Monday, December 2, 2013

When The Thrill Is Gone

As usual, I was up at the crack of dawn and on the computer "doing" genealogy.  Ya know, there oughta be a verb for what I do, for what a lot of people do.  Why isn't there one?  Oh, I know, "research".  But that's dull, isn't it?  And implies tedium and spectacles. Whereas what I do is immerse myself in records and names and photos and stuff with great joy and abandon!  It's hardly ever tedious (I'd be lying if I said it wasn't.  I just got done looking at the entire population of St Clair county, Michigan in census records for 1840.  That got to be tedious.) and almost always exciting.
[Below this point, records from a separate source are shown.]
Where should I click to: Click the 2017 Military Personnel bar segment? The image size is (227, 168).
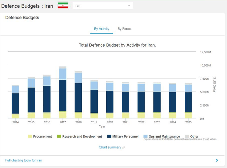coord(63,95)
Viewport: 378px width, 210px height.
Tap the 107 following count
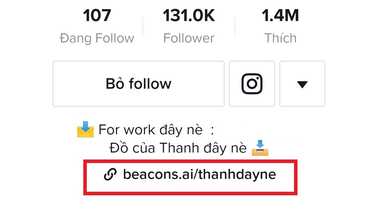97,16
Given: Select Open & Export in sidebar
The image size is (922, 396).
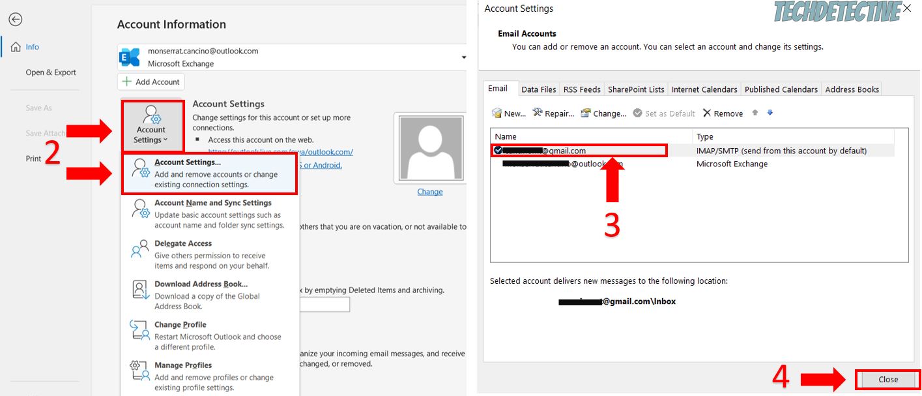Looking at the screenshot, I should coord(51,72).
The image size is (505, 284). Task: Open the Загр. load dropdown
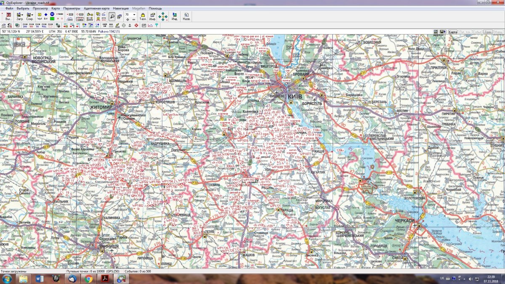(20, 16)
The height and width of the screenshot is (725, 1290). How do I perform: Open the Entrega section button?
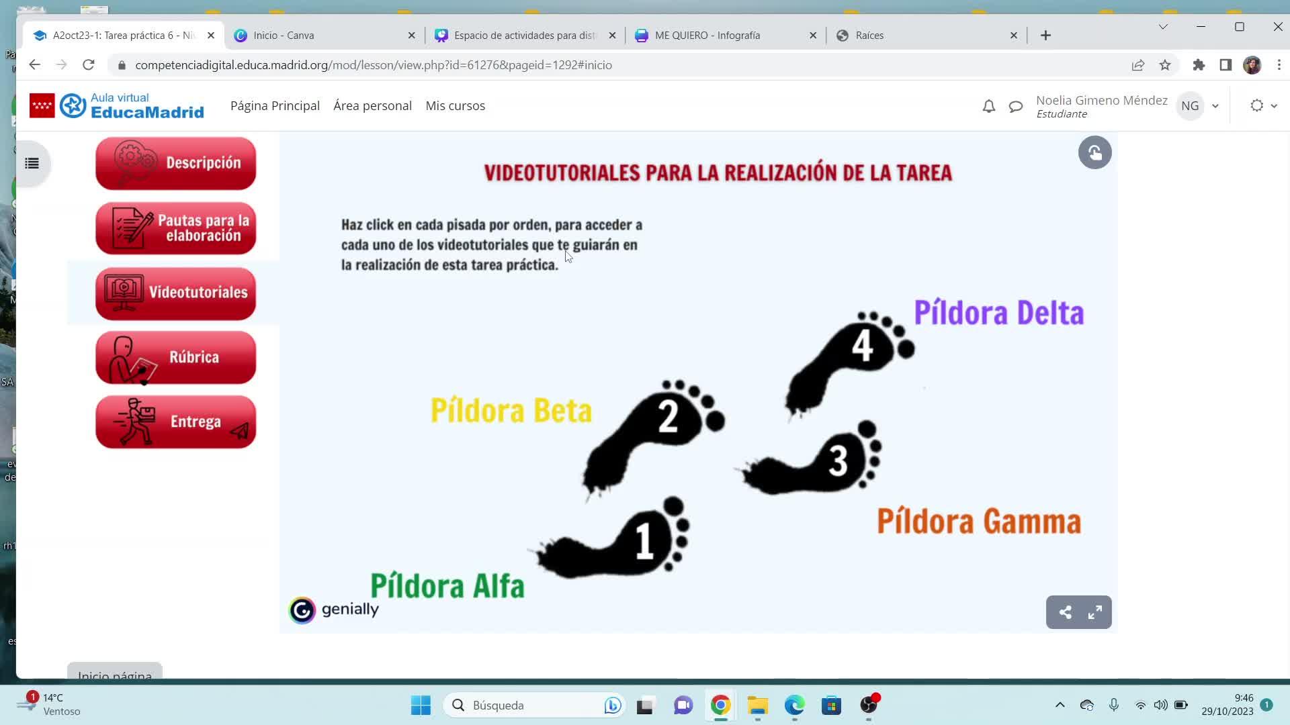[x=176, y=422]
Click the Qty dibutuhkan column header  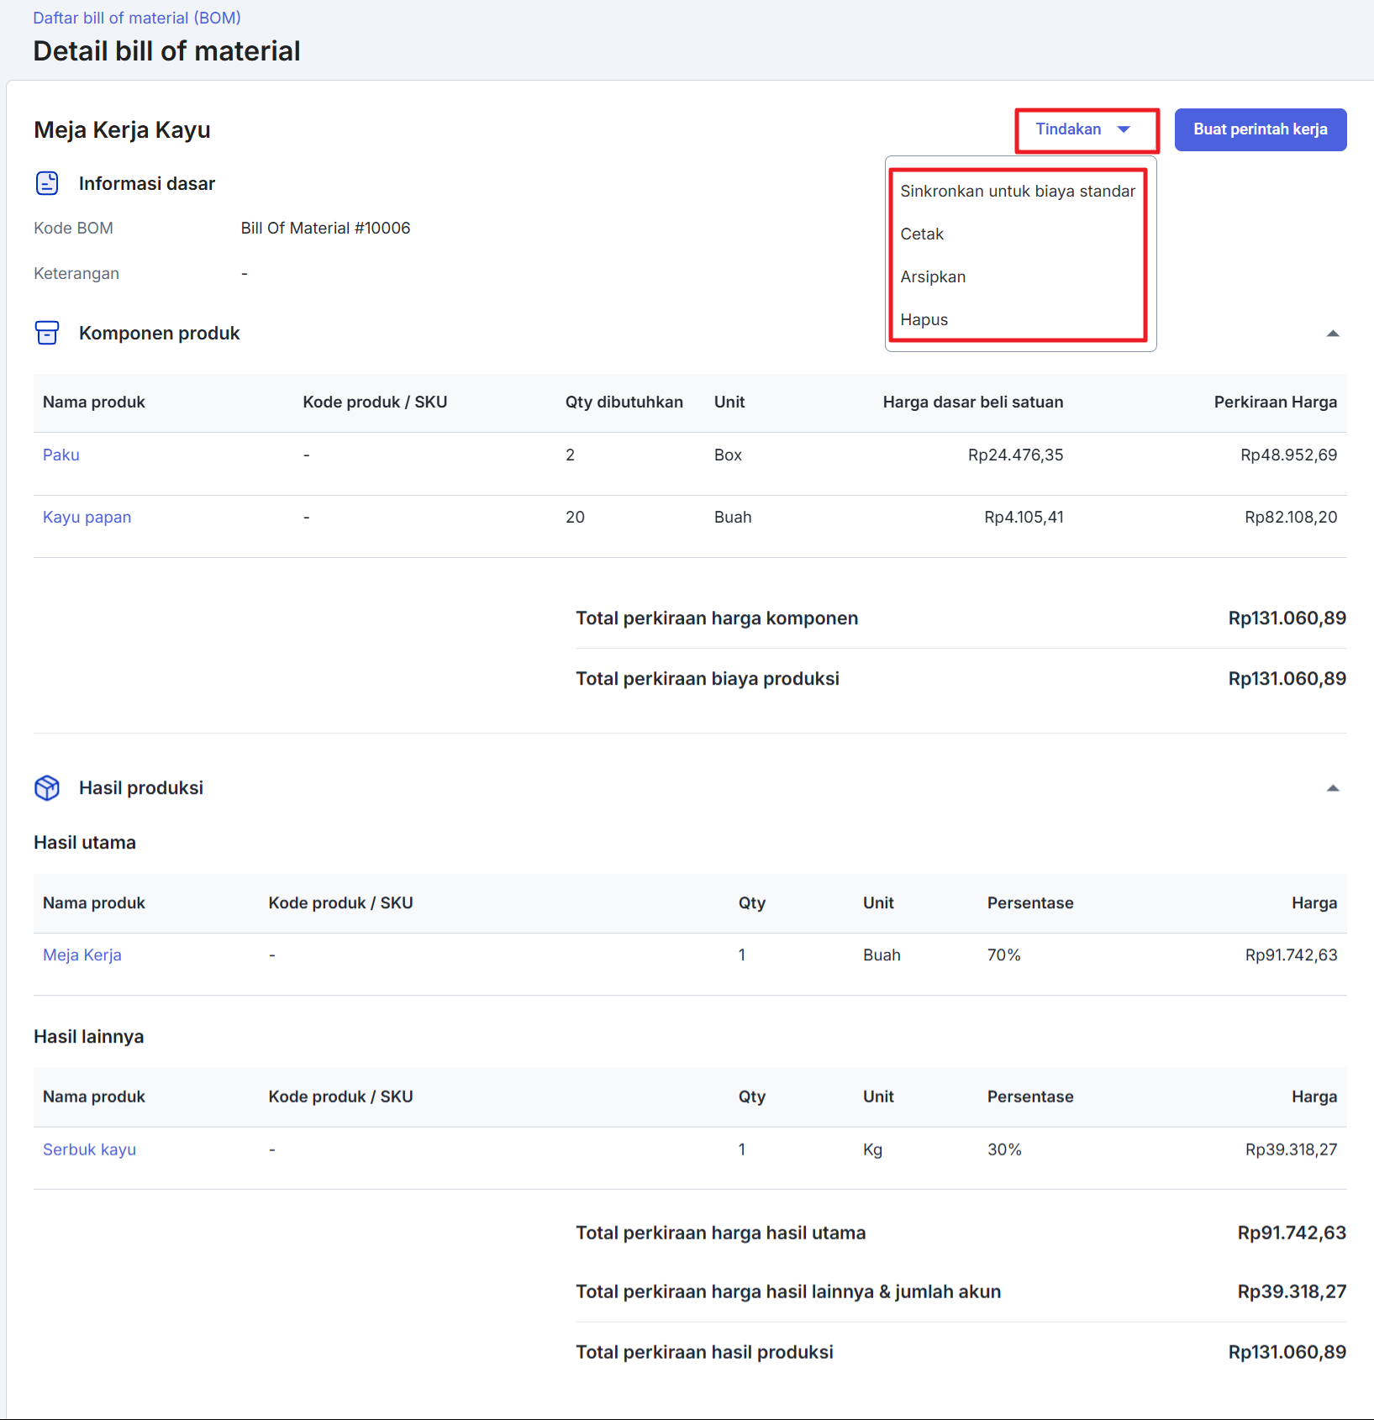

Anyway, I was wondering how Emilene Jane Kellogg came to be living in Port Huron in St Clair county.  She was married there in 1845.  She had stated in many census records that she was born around 1824 here in Michigan.  That's awful early.  Maybe not too early for the lowest part of Michigan, the Detroit and surrounding areas, but up further?  That was woods and bears and Indians in the 1820's.  Of course Port Huron, being on the western shore of Lake Huron, would be a bit more settled, I think, being a port and all.  Waterways were the main transportation highways before there were roads.  So I was looking at the 1840 census records of St Clair county and I found...a Kellogg.  Benjamin Kellogg.  He was in the village of St Clair.  There was one male aged 40 through 49.  That was him.  Head of house.  Also in the household were: 1 female under 5, 2 females 5 thru 9, 1 female 10 thru 14, and 1 female 30 thru 39.  That would be his wife, I'm thinking.  Four females under 15.  That could easily fit my Emily Jane.  But her father's listed as John Kellogg on her death certificate, and someone else has a female in their public tree on ancestry, having Emily as her sister, and her death certificate says her father's Palmer Kellogg.  Could this Benjamin be a relation of Palmer? Who is John Kellogg?

I haven't found Benjamin Kellogg in St Clair county after 1840.  I just have to keep digging.